[FIGURAS E FACTOS]: Um homem livre e um Bispo pastor – Recordação de D. António Ferreira Gomes

(Jorge Teixeira da Cunha) – Vale a pena recordar o Bispo do Porto, D. António Ferreira Gomes (1906-1989), por ocasião dos 50 anos da Revolução de Abril de 1974. O seu testemunho preparou esse momento de grande importância cívica, reflectiu criticamente os primeiros anos do regime democrático e ficou como uma figura histórica da importância da fé cristã para o melhoramento contínuo da qualidade da nossa vida.

Tirando o seu percurso brilhante como seminarista e como padre, nada fazia prever o papel que lhe foi dado desempenhar nos anos maduros da sua vida de bispo. Em 1948, foi eleito para coadjutor da Diocese de Portalegre e Castelo Branco. Ficou aí apenas 4 anos, mas a sua presença foi marcante. Estudou e interveio muito na vida das pessoas do interior do país, entre a Beira Baixa e Alentejo, já então marcado pelo abandono das políticas centralistas da capital. A história regista o seu pregão contra aquilo que chamou “a miséria imerecida do nosso mundo rural”, adaptando uma expressão que o Papa Leão XIII tinha dita da classe operária, no fim do séc. XIX. 

Em 1952 foi transferido para a Diocese do Porto. O nosso país vivia então os anos mais duros do regime que se chamou Estado Novo. António de Oliveira Salazar, era o chefe do governo ia para três décadas, e fazia pesar a sua mão sobre quem se lhe opunha. A liberdade de expressão era controlada pela censura, as eleições eram manipuladas, o isolamento internacional de Portugal mantinha o nosso país num subdesenvolvimento económico. D. António Ferreira Gomes propôs repetidamente que a Conferência Episcopal se pronunciasse sobre estes temas num documento que fizesse uma avaliação ética do corporativismo, que era como se definia o regime de então. Os bispos hesitaram durante anos sobre a conveniência desta pastoral até que o Bispo do Porto resolveu avançar, com a legitimidade de bispo de uma diocese. Pediu uma audiência a Salazar e escreveu um documento que enviou em ordem ao encontro. Esse texto foi posto a circular, talvez por gente do próprio Governo, a audiência foi anulada e o Bispo ficou numa situação complicada. A tensão foi crescendo e o conflito estalou em 1959, quando a polícia política impediu D. António de reentrar no país. Seguiu-se um exílio de 10 anos, até 1969. Regressado à Diocese, o Bispo foi acompanhando os últimos anos do regime, reflectindo sobre as principais questões que o país enfrentava, nomeadamente a questão da guerra colonial. Após o 25 de Abril, o papel pastoral do Bispo do Porto, como era conhecido, foi, mais uma vez, importantíssimo, em ordem a prevenir os desmandos que as revoluções sempre ocasionam.

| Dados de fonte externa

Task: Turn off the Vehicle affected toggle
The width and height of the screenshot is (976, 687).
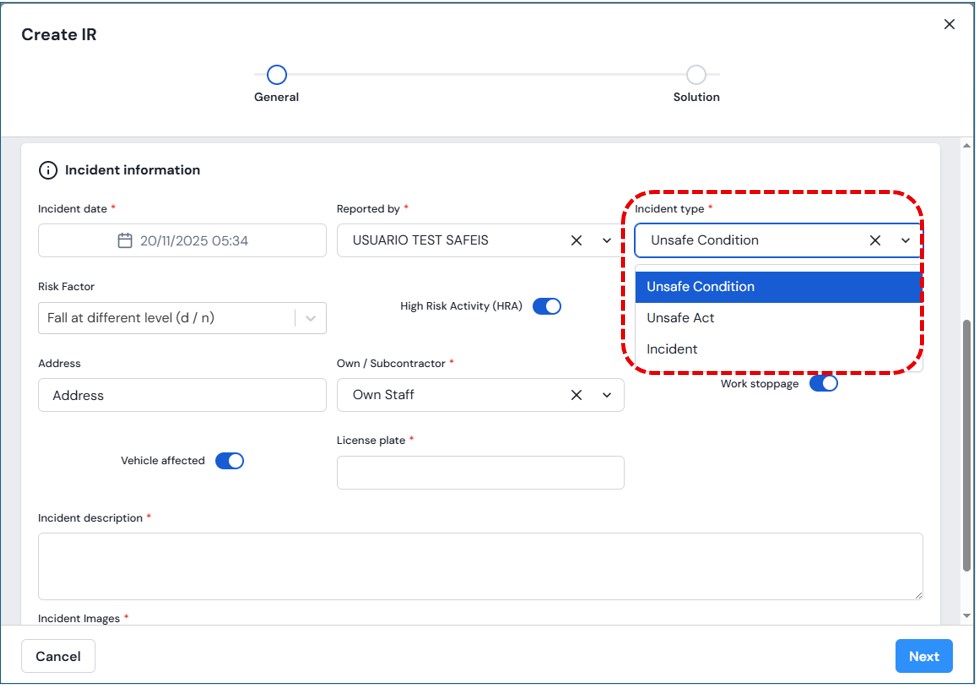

D. António Ferreira Gomes, ao centro, P. Agostinho Rodrigues, 1º à esquerda, Diretor da “Boa Nova” há 50 anos, e D. Manuel da Silva Martins, bispo de Setúbal, a seu lado. Foto: SMBN

Qual foi a importância da vida e obra pastoral de D. António Ferreira Gomes?

A meu ver, foi o seu testemunho que evitou uma questão religiosa como a da Primeira República, foi a sua pregação que resgatou o episcopado português de uma conivência desonrosa com o Estado Novo, foi a sua palavra lúcida que orientou a Igreja portuguesa na reforma preconizada pelo Concílio Vaticano II. Reparemos que os três aspectos são de uma relevância muito grande. De facto, não fora a coragem e o sacrifício pessoal do Bispo do Porto, a Igreja teria sido acusada pelos homens de Abril de ser o sustentáculo do regime e, por conseguinte, poderia ter-se verificado uma onda de perseguição que chegou a ser ensaiada em alguns ambientes por aquela altura. Como não há mal que não traga algum bem, a permanência de uma década no centro da Europa, a participação nos três anos do Concílio do Vaticano (1962-1965) deu a D. António uma experiência de vida, uma compreensão da fé, um sentido da pretendida reforma da Igreja que lhe possibilitaram ser o que foi nos anos finais da sua vida pastoral.

A vida deste bispo foi, pois, uma graça para a Igreja portuguesa e para o nosso país. Vale a pena dá-lo a conhecer às novas gerações como uma figura de homem de Igreja, de cidadão, de pastor cujo exemplo foi decisivo para a construção da democracia portuguesa, agindo a partir da fé cristã.